Is it possible to store a C data type in a variable?

Question

Is it possible to store a C data type in a variable?

Something like this:

void* type = (byte*);

---

Here is a scenario, where I wrote a test case and tried to print out a byte array using certain data types for use in printf, depending on the given parameters:

void print_byteArray(const void* expected, size_t size, 
        bool asChars, bool asWCharT) {
    int iterations;
    char* format;
    if (asChars) {
        iterations = (size / (sizeof (char)));
        format = "%c";
    } else if (asWCharT) {
        iterations = (size / (sizeof (wchar_t)));
        format = "%lc";
    } else {
        iterations = (size / (sizeof (byte)));
        format = "%x";
    }
    int i;
    for (i = 0; i < iterations; i++) {
        if (asChars) {
            printf(format, ((char*) expected)[i]);
        } else if (asWCharT) {
            printf(format, ((wchar_t*) expected)[i]);
        } else {
            printf(format, ((byte*) expected)[i]);
        }
    }
    fflush(stdout);
}

This looks like inefficient code. I'd imagine it that one could size-down the for-loop body to a single line:

printf(format, ((type) expected)[i]);

Answer 1

C is a statically-typed language, so you would have to build your own run-time type system. However, if one just wants to print values of arbitrary data, one can use printf's %s and work with temporary string buffers. This will work in some cases where the data you want to print is bounded:

#include <stdlib.h> /* EXIT_ */
#include <stdio.h>  /* *printf */

#define PRINT_BUFFERS (4)

struct Foo {
    int key;
    char value[32];
};

/** Assumes {key} is {[0, 99]} to comply with C90, otherwise use {snprintf}. */
static void Foo_to_string(const struct Foo *foo, char (*const a)[12]) {
    sprintf(*a, "%d%.9s", foo->key, foo->value);
}
/** This is more convenient, but lacks generality. */
static const char *Foo_to_static(const struct Foo *foo) {
    static char buffers[PRINT_BUFFERS][12];
    static unsigned n;
    char *const a = buffers[n];
    sprintf(a, "%d%.9s", foo->key, foo->value);
    n = (n + 1) % PRINT_BUFFERS;
    return a;
}

int main(void) {
    const struct Foo foo = { 42, "foo" }, bar = { 96, "bar" },
        baz = { 13, "baz_abcdefg" };
    /* This way is more general. */
    char a[12], b[12], c[12];
    Foo_to_string(&foo, &a);
    Foo_to_string(&bar, &b);
    Foo_to_string(&baz, &c);
    printf ("Foo: %s; Bar: %s; Baz: %s.\n", a, b, c);
    /* This way is convenient, but you have a max number of calls. */
    printf("Foo: %s; Bar: %s; Baz: %s.\n", Foo_to_static(&foo),
        Foo_to_static(&bar), Foo_to_static(&baz));
    return EXIT_SUCCESS;
}

Answer 2

No, there's no such type that can store a type in standard C.

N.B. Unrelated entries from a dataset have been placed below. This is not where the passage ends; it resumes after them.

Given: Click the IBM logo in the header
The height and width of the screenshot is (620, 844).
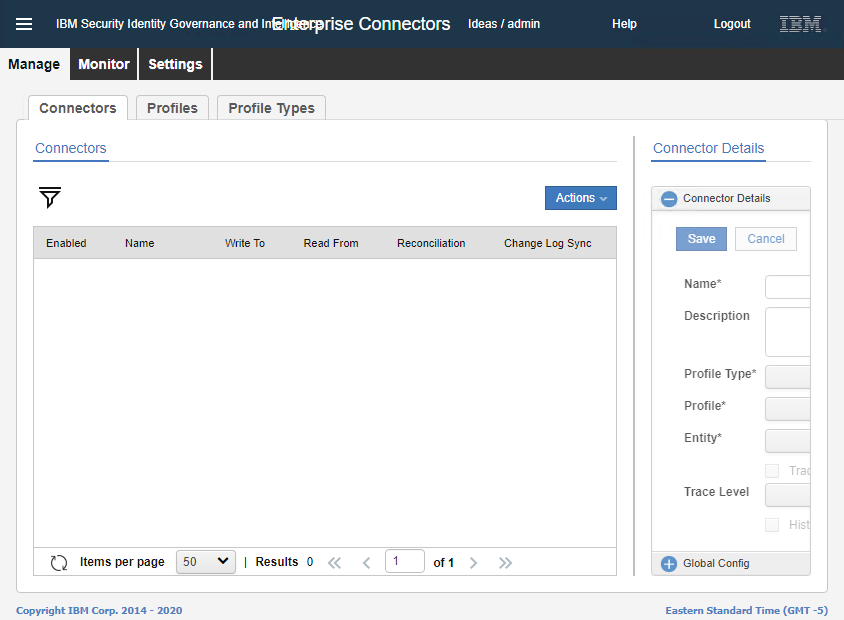Looking at the screenshot, I should 801,24.
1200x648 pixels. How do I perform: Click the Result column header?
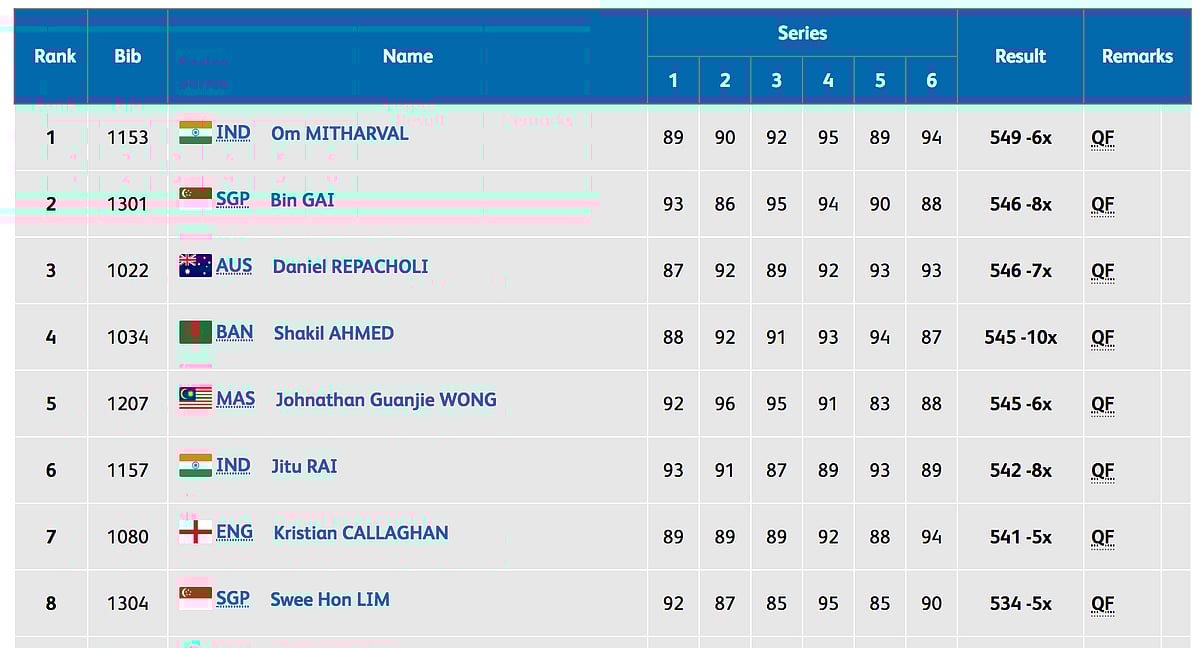coord(1020,56)
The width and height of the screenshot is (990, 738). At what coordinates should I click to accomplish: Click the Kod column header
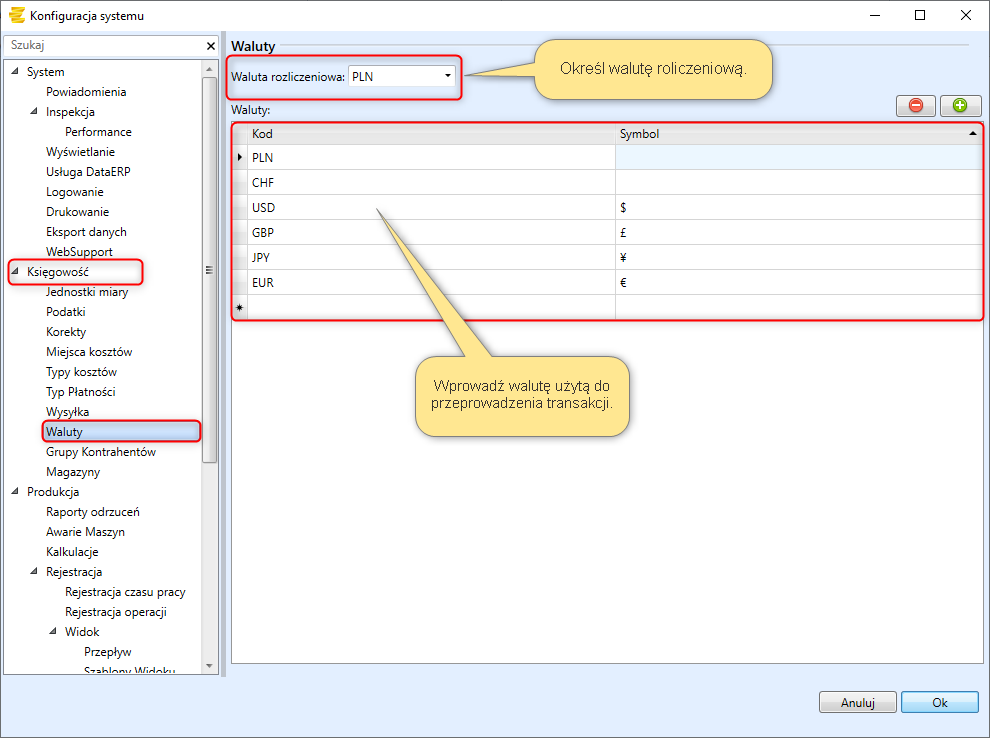point(430,133)
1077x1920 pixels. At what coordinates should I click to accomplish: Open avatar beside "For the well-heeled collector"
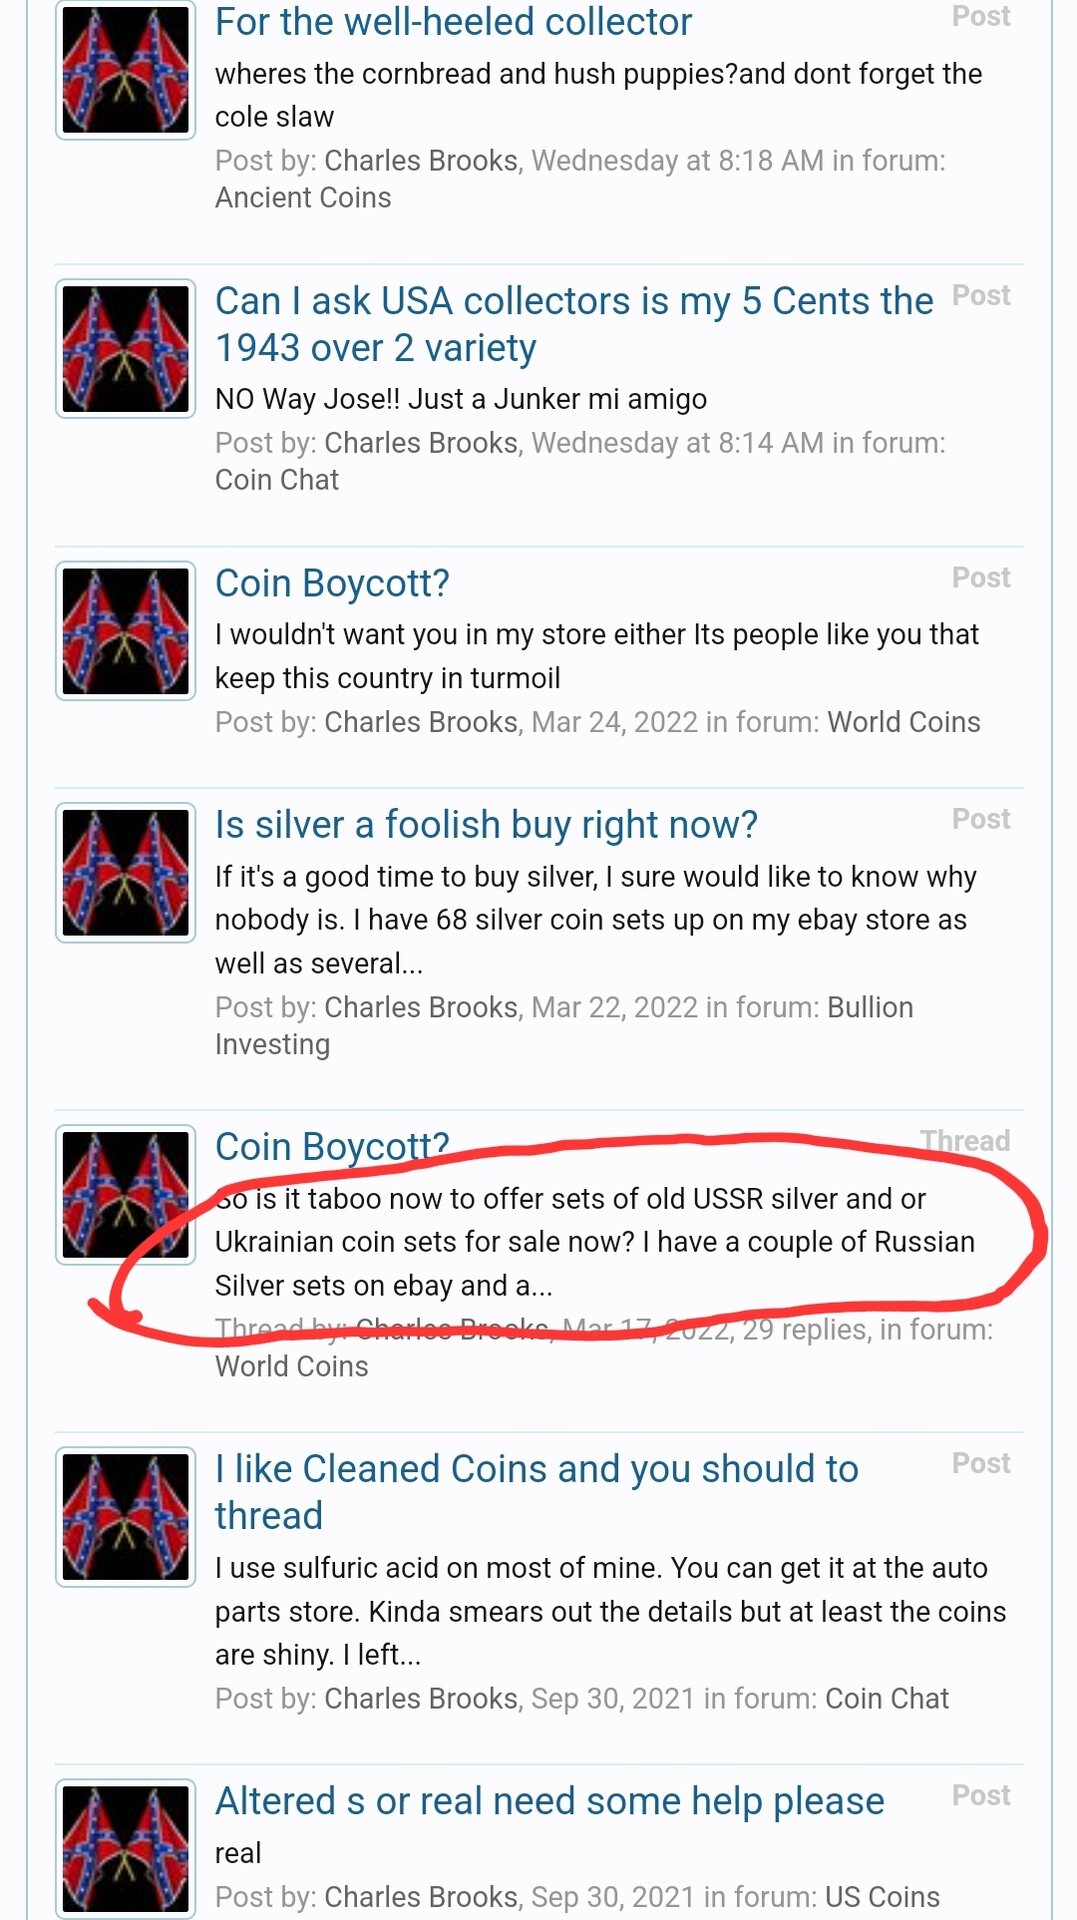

gcc provides a typeof extension that may be useful. The syntax of using of this keyword looks like sizeof, but the construct acts semantically like a type name defined with typedef. See here for detail.

Some more examples of the use of typeof:

This declares y with the type of what x points to.

typeof (*x) y;

This declares y as an array of such values.

typeof (*x) y[4];

This declares y as an array of pointers to characters:

typeof (typeof (char *)[4]) y;

It is equivalent to the following traditional C declaration:

char *y[4];

To see the meaning of the declaration using typeof, and why it might be a useful way to write, rewrite it with these macros:

#define pointer(T)  typeof(T *)
#define array(T, N) typeof(T [N])

Now the declaration can be rewritten this way:

array (pointer (char), 4) y;

Thus, array (pointer (char), 4) is the type of arrays of 4 pointers to char.